Former Silver Knights co-founder and VP Jon Goode is shown at Holman Stadium several years ago with his kids who he's named his current business, KBK Sports, after.

NASHUA – Jon Goode was making his way back to the area from Manchester late the night of March 11, after watching the Bishop Guertin High School boys hockey team bow to Bedford in the semis.

He was on the phone with one of his clients, and then got a text that told him the NBA had just suspended its season.

“I was silent, and they were like, ‘What’s wrong?’  ” Goode said. “And I said, ‘This is it. I’m done.’ ”

Goode knew. He knew the coronavirus pandemic would be poison to his business which was just peaking. The former Nashua Silver Knights VP who really helped found the franchise is the owner of KBK Sports, which basically raises money for charities and organizations at their events through the sale and auctioning of sports memorabilia.

Except now there are no events.

“That’s when it hit me,” Goode said, adding he told the client, “Things are going to change – and not change for the good. I told him, ‘You’re not going to have any work for the next month at least.’ He said, ‘Are you sure?’ And I said, ‘Yes, start getting things in order. … Trust me. We need to start preparing now.’ And things just snowballed from there.”

And Goode, like everyone else, was caught completely off guard.

“Never in my wildest dreams did I ever, ever envision anything like this at all,” Goode said. “I’m pretty much a regular at a lot of high school events, and it’s weird to think of all the events that literally evaporated in the blink of an eye.”

The business loss for Goode has been astronomical.

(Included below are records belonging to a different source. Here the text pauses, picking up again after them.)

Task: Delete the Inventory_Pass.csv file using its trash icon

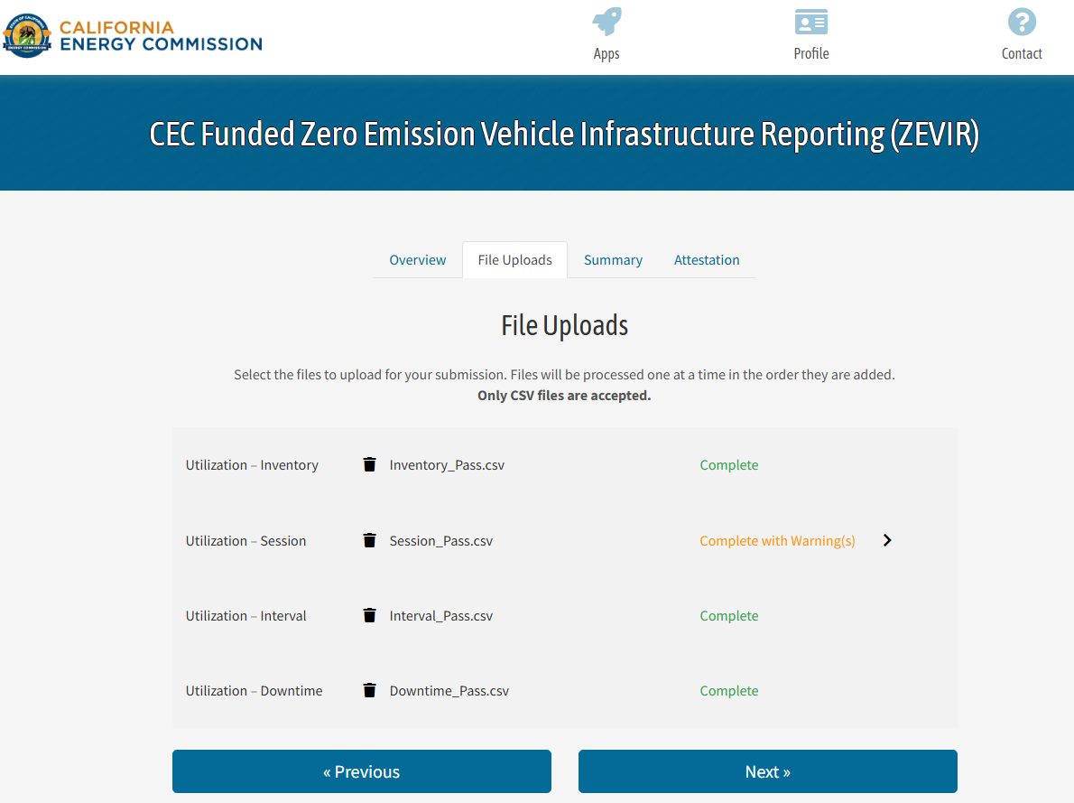Action: [369, 464]
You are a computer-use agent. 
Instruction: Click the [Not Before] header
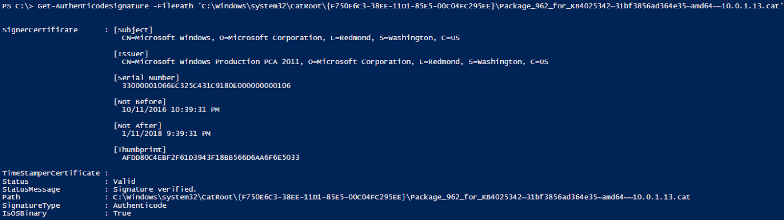coord(140,102)
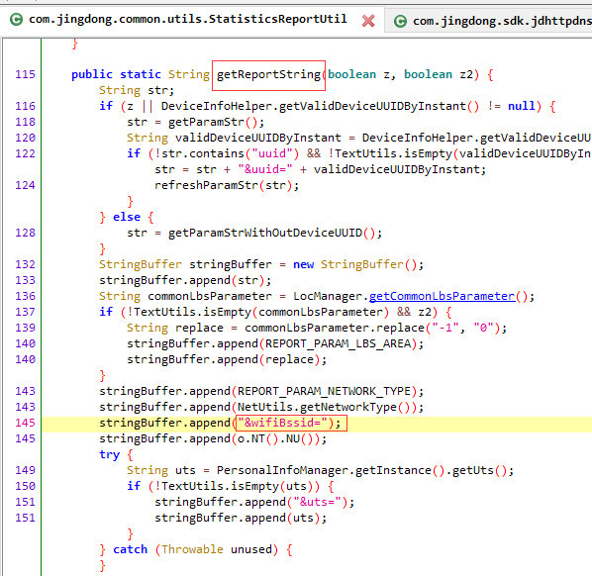Click the green class icon on StatisticsReportUtil tab
This screenshot has width=592, height=576.
click(x=16, y=19)
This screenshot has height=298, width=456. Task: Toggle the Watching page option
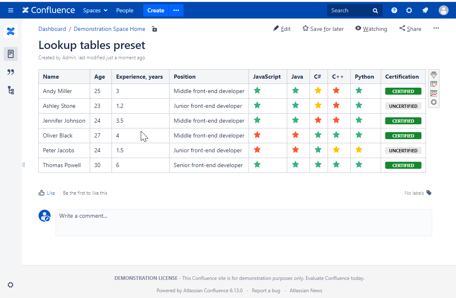pyautogui.click(x=371, y=29)
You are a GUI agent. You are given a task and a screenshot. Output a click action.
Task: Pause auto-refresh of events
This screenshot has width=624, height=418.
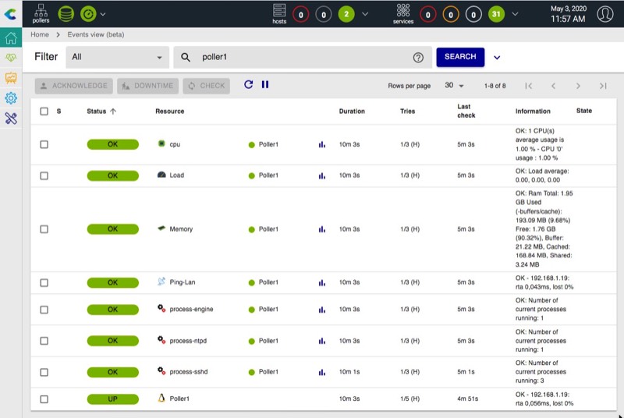click(265, 85)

His company worked and helped 100-150 events per month on average. “And we’ll do maybe 30 to 40 on a weekend, or big weekends.

“We went to having a really big March and April for events we planned to help to not one. It literally happened in a blink of an eye. We usually try to make sure we have enough staff for all the events we help, the charities we help, the organizations we help.

“How do I even keep my full time staff? We went from making money to literally like zero money in over a two-day span. It was pretty crazy.”

There were a couple of weekend events that still went on in the middle of the month but after that there was nothing. We went from having to zero revenue in the blink of an eye.”

And Goode is thus one of the many economic victims of the pandemic. His business is located in downtown Nashua, but his landlord approached him about giving him a rent break for now, and he’s spent all of last week filling out loan papers, hoping to rehire the full time staff of four that he had to furlough, not to mention about 40-50 part-timers who just work events.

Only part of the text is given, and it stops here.